* Extracted information:
################

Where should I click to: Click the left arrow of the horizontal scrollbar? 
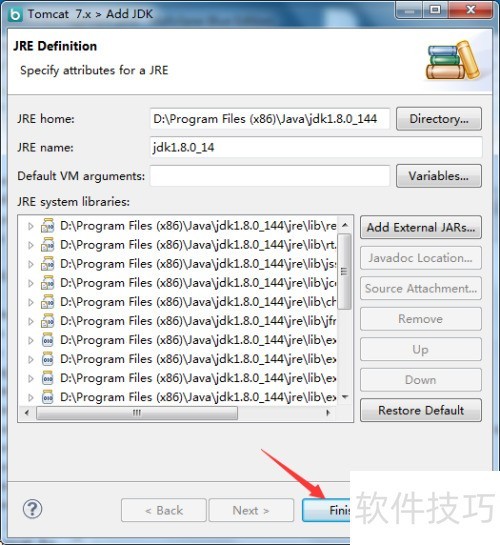[x=27, y=413]
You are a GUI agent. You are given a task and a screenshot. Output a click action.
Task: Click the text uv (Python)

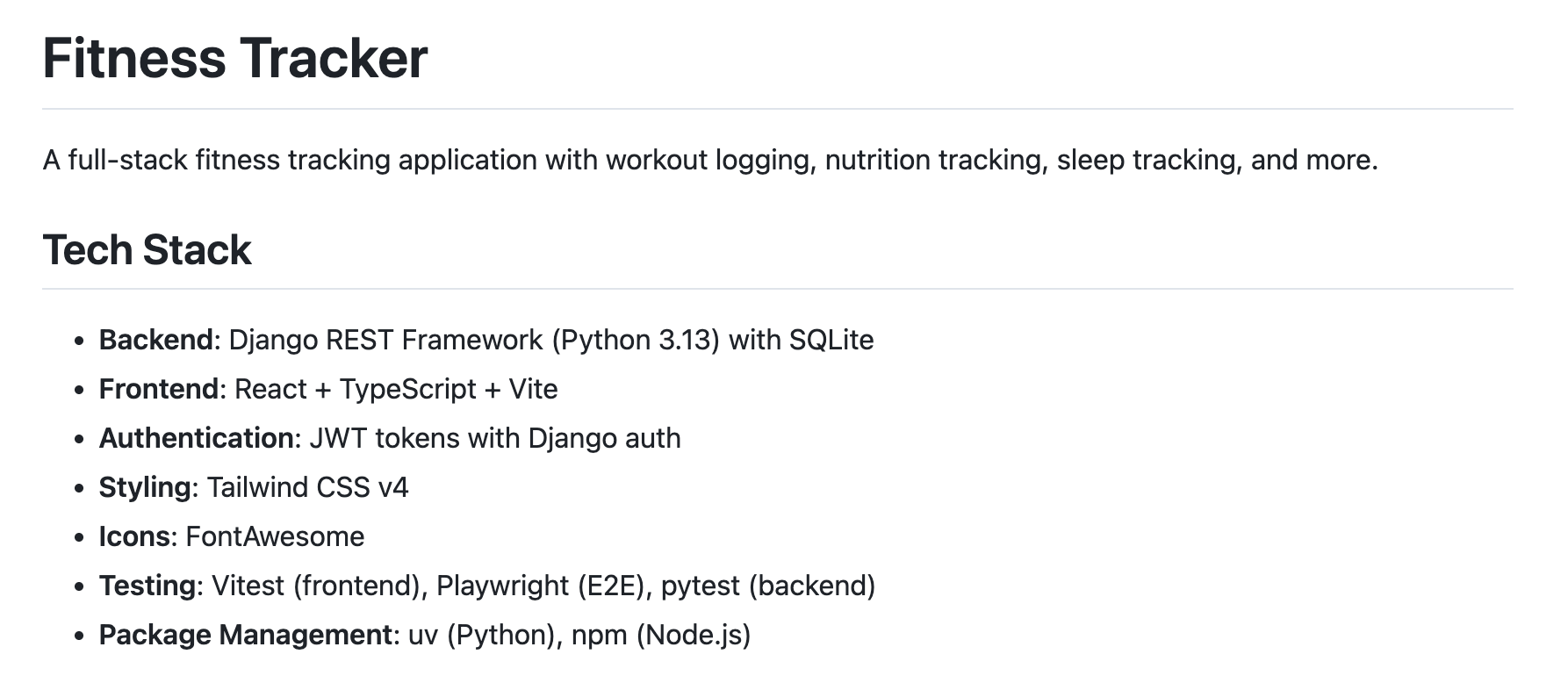click(482, 635)
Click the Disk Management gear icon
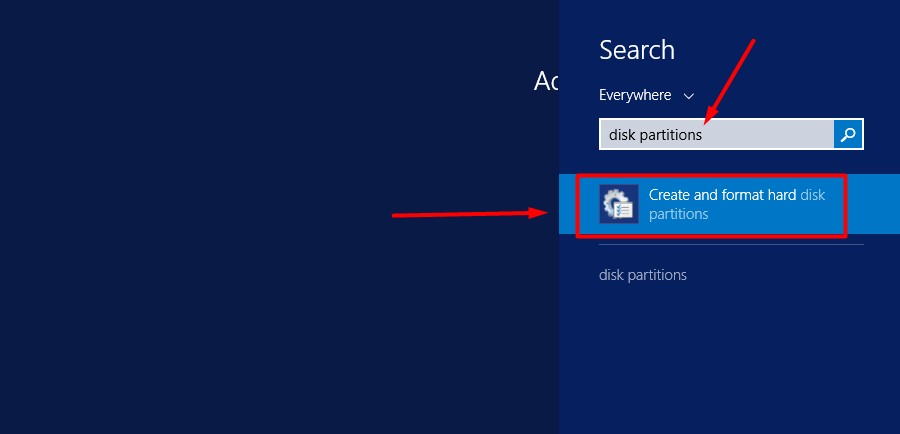The image size is (900, 434). [x=618, y=204]
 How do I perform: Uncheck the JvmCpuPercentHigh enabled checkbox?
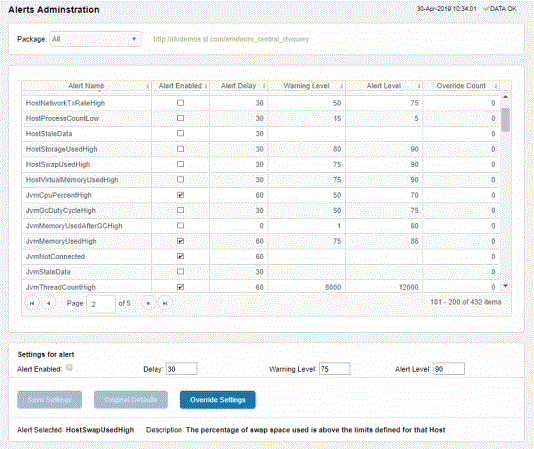[x=180, y=195]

################

Word-for-word output of every record is needed, with images omitted.

Where should I click to: Click the left arrow of the horizontal scrollbar? 
[x=27, y=413]
You are a GUI agent. You are given a task and a screenshot. Output a click action.
Task: Click the text uv (Python)

click(482, 635)
Click the Disk Management gear icon
The image size is (900, 434). [x=618, y=204]
 How do I perform: Uncheck the JvmCpuPercentHigh enabled checkbox?
[x=180, y=195]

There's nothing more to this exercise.